→ **Data provided**:

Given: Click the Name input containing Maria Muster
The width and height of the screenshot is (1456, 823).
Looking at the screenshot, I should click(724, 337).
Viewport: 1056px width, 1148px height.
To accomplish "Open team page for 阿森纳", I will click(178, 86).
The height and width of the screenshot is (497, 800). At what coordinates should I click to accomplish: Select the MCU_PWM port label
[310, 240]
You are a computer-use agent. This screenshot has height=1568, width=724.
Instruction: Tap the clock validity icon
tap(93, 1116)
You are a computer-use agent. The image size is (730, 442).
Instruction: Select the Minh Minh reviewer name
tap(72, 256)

==

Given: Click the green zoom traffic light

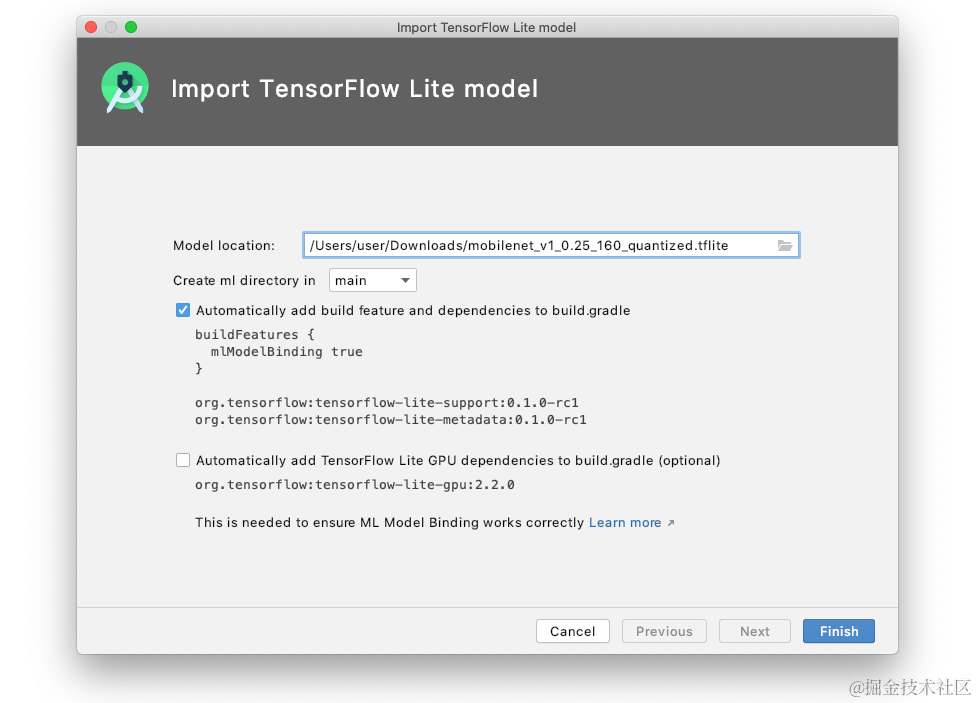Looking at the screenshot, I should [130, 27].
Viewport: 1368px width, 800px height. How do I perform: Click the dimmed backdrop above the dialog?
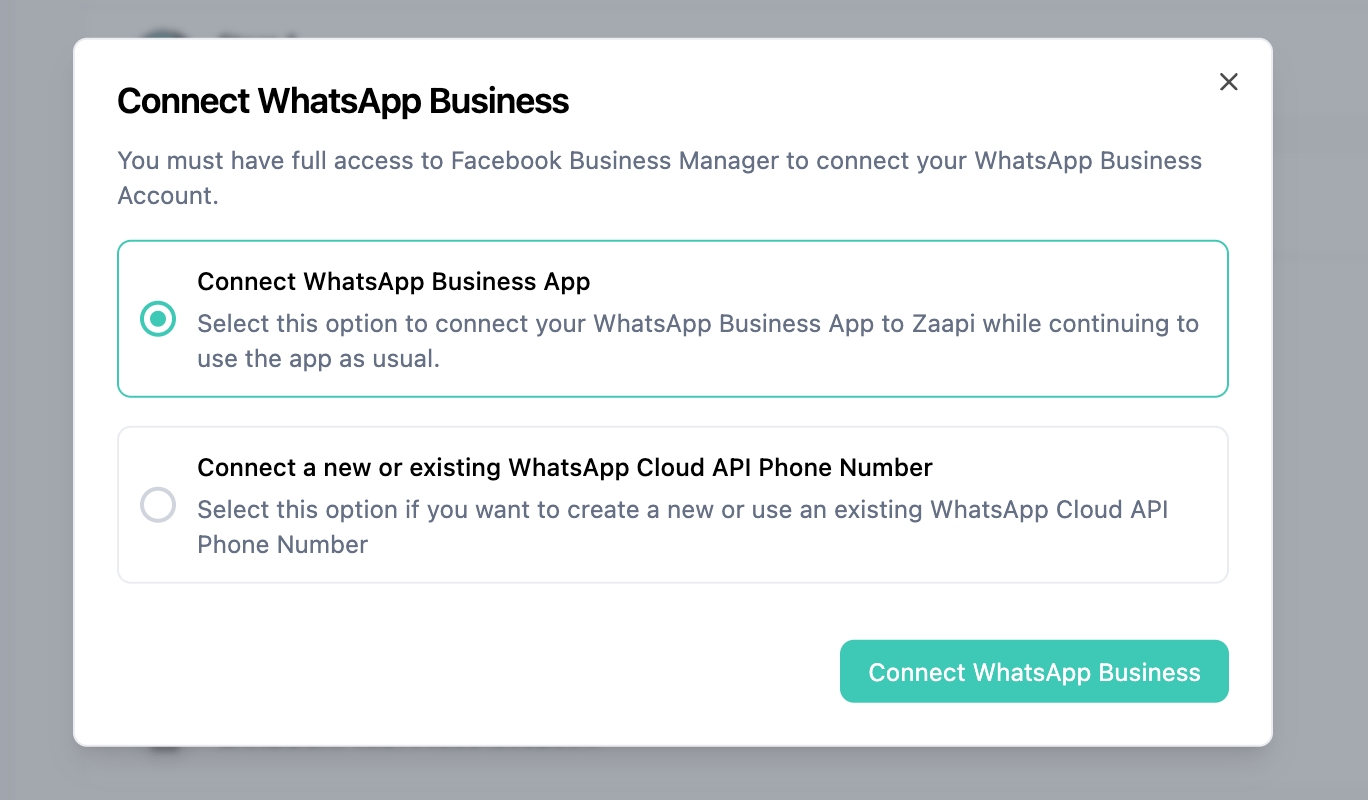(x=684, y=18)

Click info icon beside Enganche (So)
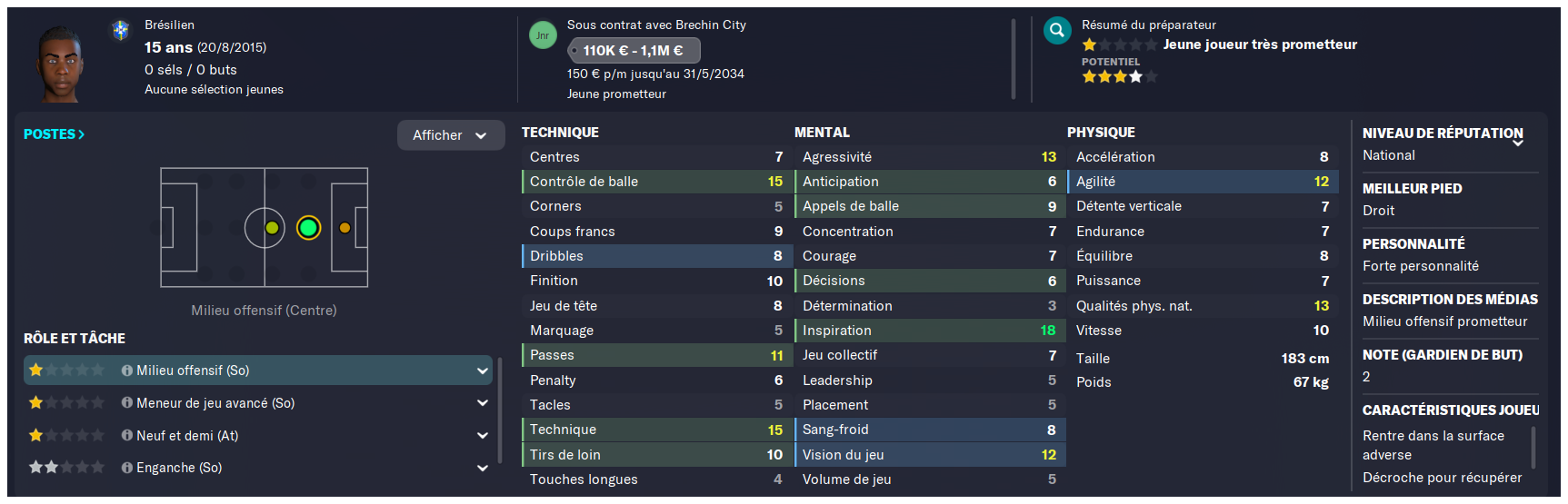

→ **Exercise aim**: Go through the entries above and report every line in which the word "computer" appears.

→ **Your response**:
You are a computer-use agent. This screenshot has height=1568, width=724.
You are a computer-use agent. The image size is (730, 442).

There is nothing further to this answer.